**Esercizi proposti:**
1 – Elenchi i gruppi etnici dell'Afghanistan nominati nel testo sui talebani.
2 – Prosegua il testo sui talebani a partire dall'ultima frase riportata.

**Testo di riferimento:**

····················

TALEBANI: ERRORE USA
 LA STORIA CHE NON INSEGNA
 Historia magistra vitae. (Citazione bis, dopo il terzo articolo
 di questa serie, consultabile su queste pagine).
 La storia, secondo un famoso detto, é la maestra della vita.
 Siccome però il verbo nell'espressione latina é sottinteso,
 capita che la maggior parte traduca al presente. L'esperienza
 suggerisce, controcorrente e contro tradizione di interpretare
 il verbo sottinteso al condizionale.
 In altri termini la storia dovrebbe essere maestra, dovrebbe
 insegnare qualcosa, ma in realtà capita spesso che insegni
 nulla o poco.
 E' il caso degli Stati Uniti nei confronti dei talebani.
NON
 FARE I CONTI SENZA L'OSTE
 Stiamo seguendo in questi giorni a iniziative
 politico-diplomatiche, giuste per carità, per definire il
 quadro afghano post-talebani, cercando una soluzione
 all'intricassimo problema della coesistenza in quel Paese di
 etnie, tribù, gruppi di potere, islamici di un tipo e islamici
 di dieci altri tipi onde riuscire in quell'impresa che fallì
 dopo la ritirata dell'URSS, e cioé dare al Paese un Governo
 stabile di sintesi. Basti pensare ai principali gruppi, e cioé
 che metà della popolazione é Pashtun, i Tagiki
 sono poco più del 20% e gli Hazari poco meno, gli Uzbechi sono
 il 5%.

····················

**Dati:**
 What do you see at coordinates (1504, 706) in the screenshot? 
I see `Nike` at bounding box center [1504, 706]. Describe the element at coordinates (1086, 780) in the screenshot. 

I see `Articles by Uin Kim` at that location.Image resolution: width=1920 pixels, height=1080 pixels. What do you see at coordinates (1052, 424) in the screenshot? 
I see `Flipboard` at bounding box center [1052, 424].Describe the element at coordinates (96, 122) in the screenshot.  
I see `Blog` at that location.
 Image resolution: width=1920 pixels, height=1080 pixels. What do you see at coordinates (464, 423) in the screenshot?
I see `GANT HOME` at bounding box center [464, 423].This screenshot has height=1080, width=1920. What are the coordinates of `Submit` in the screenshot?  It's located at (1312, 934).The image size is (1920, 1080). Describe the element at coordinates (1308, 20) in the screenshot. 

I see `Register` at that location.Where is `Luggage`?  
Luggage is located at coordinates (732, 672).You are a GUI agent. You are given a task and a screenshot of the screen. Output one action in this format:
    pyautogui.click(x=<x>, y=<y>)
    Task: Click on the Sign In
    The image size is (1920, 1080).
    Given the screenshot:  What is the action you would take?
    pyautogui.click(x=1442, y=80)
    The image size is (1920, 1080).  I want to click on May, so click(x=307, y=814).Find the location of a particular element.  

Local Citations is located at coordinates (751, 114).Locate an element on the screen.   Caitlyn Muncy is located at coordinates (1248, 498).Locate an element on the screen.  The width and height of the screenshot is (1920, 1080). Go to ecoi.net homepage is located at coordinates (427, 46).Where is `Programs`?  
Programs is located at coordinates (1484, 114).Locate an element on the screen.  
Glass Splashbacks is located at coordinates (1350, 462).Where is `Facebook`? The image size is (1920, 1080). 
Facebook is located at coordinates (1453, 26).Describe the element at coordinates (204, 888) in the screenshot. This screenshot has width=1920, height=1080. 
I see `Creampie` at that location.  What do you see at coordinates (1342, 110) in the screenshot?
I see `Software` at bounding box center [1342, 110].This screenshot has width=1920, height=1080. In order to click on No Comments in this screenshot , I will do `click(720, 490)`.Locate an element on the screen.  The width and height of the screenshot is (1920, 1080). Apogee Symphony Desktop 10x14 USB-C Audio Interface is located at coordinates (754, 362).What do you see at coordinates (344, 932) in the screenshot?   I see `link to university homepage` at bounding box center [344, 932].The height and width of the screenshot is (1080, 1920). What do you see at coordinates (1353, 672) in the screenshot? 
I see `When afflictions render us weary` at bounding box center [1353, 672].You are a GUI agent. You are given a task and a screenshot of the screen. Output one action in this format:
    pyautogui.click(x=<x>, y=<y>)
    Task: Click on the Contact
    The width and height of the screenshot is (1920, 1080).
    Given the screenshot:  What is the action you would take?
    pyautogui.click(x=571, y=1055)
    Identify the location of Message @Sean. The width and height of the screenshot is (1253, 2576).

····················

**Soluzioni degli esercizi:**
1 – Pashtun, Tagiki, Hazari, Uzbechi.

2 –
 La condizione é necessaria ma non sufficiente.
 -Necessaria perché non si può spegnere un fuoco col rischio
 che il
 giorno dopo tante faville si trasformino in altrettanti nuovi
 roghi.
-Non sufficiente per
 una ragione semplicissima: perché si verifichi é
 indispensabile che i talebani vengano spazzati via. E qui, come
 si suol dire, casca l'asino perché, - ulteriori ricorsi alla
 saggezza popolare -, non si devono fare i conti senza l'oste né
 si può vendere la pelle dell'orso prima
 di averlo preso.
 Noi preferiamo come modo verbale da associare alla storia l'indicativo, sapendo però che per tanti vale invece il
 condizionale. Per loro, i più.  malinconicamente si rileva
 che la storia dovrebbe essere maestra di vita.
 Ma la storia é maestra di vita. Se le sue lezioni sono o
 neglette o disattese, il rischio di pagare il conto é alto.
IL
 CASO YUGOSLAVO
 All'indomani delle prime bombe sulla Jugoslavia avemmo modo di
 contestare pubblicamente l'affermazione del Comandante in Capo
 americano, e di moltissimi commentarori di casa nostra, per i
 quali il problema era di far vedere a Milosevic che si faceva
 sul serio. Due o tre giorni di bombardamenti e Belgrado avrebbe
 ceduto.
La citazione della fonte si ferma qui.